Your goal: Reproduce the following material line for line, without changing a single character.

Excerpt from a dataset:
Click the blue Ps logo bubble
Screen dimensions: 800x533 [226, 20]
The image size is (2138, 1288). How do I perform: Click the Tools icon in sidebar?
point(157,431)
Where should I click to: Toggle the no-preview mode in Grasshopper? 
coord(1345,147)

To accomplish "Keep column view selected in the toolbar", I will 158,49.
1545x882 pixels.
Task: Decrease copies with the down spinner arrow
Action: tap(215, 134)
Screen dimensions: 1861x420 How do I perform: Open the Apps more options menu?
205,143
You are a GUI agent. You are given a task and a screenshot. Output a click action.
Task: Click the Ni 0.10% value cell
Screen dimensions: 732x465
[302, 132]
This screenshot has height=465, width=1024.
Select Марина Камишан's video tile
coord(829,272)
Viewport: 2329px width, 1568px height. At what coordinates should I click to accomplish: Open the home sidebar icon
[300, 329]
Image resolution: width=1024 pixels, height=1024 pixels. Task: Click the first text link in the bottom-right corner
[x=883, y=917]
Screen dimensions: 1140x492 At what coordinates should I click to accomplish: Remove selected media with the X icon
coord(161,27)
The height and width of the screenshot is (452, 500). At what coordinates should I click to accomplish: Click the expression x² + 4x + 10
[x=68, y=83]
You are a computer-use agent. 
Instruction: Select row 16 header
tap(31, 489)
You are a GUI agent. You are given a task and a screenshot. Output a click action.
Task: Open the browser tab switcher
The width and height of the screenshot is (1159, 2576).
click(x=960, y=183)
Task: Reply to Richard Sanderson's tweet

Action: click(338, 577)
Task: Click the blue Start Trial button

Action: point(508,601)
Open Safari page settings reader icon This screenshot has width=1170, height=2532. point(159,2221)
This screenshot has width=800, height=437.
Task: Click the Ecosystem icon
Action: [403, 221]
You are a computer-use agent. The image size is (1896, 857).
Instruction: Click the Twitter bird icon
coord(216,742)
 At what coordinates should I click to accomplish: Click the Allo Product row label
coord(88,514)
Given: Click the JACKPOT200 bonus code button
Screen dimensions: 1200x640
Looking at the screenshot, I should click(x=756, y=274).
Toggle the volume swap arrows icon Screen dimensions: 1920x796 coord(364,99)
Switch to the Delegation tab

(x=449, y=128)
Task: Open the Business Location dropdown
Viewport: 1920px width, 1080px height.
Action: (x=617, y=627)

The completed task:
Click the blue Ps logo bubble
Screen dimensions: 800x533 [226, 20]
The image size is (2138, 1288). How do I perform: Click the Tools icon in sidebar?
point(157,431)
Where should I click to: Toggle the no-preview mode in Grasshopper? 
coord(1345,147)

To accomplish "Keep column view selected in the toolbar", I will 158,49.
1545x882 pixels.
Task: Decrease copies with the down spinner arrow
Action: tap(215, 134)
Screen dimensions: 1861x420 How do I perform: Open the Apps more options menu?
205,143
You are a GUI agent. You are given a task and a screenshot. Output a click action.
Task: Click the Ni 0.10% value cell
Screen dimensions: 732x465
[302, 132]
This screenshot has height=465, width=1024.
Select Марина Камишан's video tile
coord(829,272)
Viewport: 2329px width, 1568px height. At what coordinates should I click to accomplish: Open the home sidebar icon
[300, 329]
Image resolution: width=1024 pixels, height=1024 pixels. Task: Click the first text link in the bottom-right corner
[x=883, y=917]
Screen dimensions: 1140x492 At what coordinates should I click to accomplish: Remove selected media with the X icon
coord(161,27)
The height and width of the screenshot is (452, 500). At what coordinates should I click to accomplish: Click the expression x² + 4x + 10
[x=68, y=83]
You are a computer-use agent. 
Instruction: Select row 16 header
tap(31, 489)
You are a GUI agent. You are given a task and a screenshot. Output a click action.
Task: Open the browser tab switcher
The width and height of the screenshot is (1159, 2576).
click(x=960, y=183)
Task: Reply to Richard Sanderson's tweet

Action: click(338, 577)
Task: Click the blue Start Trial button

Action: point(508,601)
Open Safari page settings reader icon This screenshot has width=1170, height=2532. point(159,2221)
This screenshot has width=800, height=437.
Task: Click the Ecosystem icon
Action: [403, 221]
You are a computer-use agent. The image size is (1896, 857).
Instruction: Click the Twitter bird icon
coord(216,742)
 At what coordinates should I click to accomplish: Click the Allo Product row label
coord(88,514)
Given: Click the JACKPOT200 bonus code button
Screen dimensions: 1200x640
Looking at the screenshot, I should click(x=756, y=274).
Toggle the volume swap arrows icon Screen dimensions: 1920x796 coord(364,99)
Switch to the Delegation tab

(x=449, y=128)
Task: Open the Business Location dropdown
Viewport: 1920px width, 1080px height.
Action: (x=617, y=627)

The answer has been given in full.